Tek kabiliyetleri size “yalakalık” yapmak olan ve yanınızda aman efendim “fitne” diye konuşanları ciddiye almayın lütfen! Ben toplumda oluşan bir çok fikri samimi, açık ve hesapsızca dile getiriyorum. O yıllarda “bir beklentimin olup olmadığını” sorduğunuzda hiçbir beklentimin olmadığını söylemiştim. O gün olduğu gibi bugün de ne makam, ne mevki, ne şan ne de şöhret hislerimi tarif edemez. Amacım; vatanperverâne duygularla doğruları dile getirmek.
Bugün üzülüyorum. Nereye baksanız elinizde kalıyor. Türkiye’yi yönetmeye çalıştığınız siyasi ihtiyarları görüyorum. Hepsi yorgun, yetersiz, umutsuz ve kabiliyetsiz yüzler… Yüzlerce eleştiri almış ve haklarında onlarca iddia barındıran kirlenmiş isimler! Üzülüyorum. Siz bu değilsiniz. Kazandığınız her seçimde millete böyle bir Türkiye vaat etmediniz. Vaatlerinizi gerçekleştirmelisiniz. Ülkeyi birleştirmeli, medyayı özgürleştirmeli, adaleti tesis etmeli ve bambaşka bir Türkiye ile dünyaya ilham vermelisiniz… Yeniden yüreğimizdeki umudu tesis etmeli ve her kesimi kucaklayarak, güvenle geleceğimize bakmalıyız.

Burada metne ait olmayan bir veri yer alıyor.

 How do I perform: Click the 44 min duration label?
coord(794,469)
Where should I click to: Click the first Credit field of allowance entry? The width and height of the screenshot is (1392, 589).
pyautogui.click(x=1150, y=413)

Türkiye’nin bu kapasitesi var. Lütfen Türkiye’ye güvenin. Siyasi amigoların iftiralarına kulak verip ülkenin içine kapanmasına müsaade etmeyin; tam tersi tüm dünyada atağa geçelim. Bu ülkeye ve bu ülkenin seçilmiş Cumhurbaşkanına yakışan budur. Lütfen unutmayın; ülkeyi, girdiği bu karanlık tünelden çıkartmak zorundayız. Başka şansımız yok. Çünkü Başka Türkiye yok.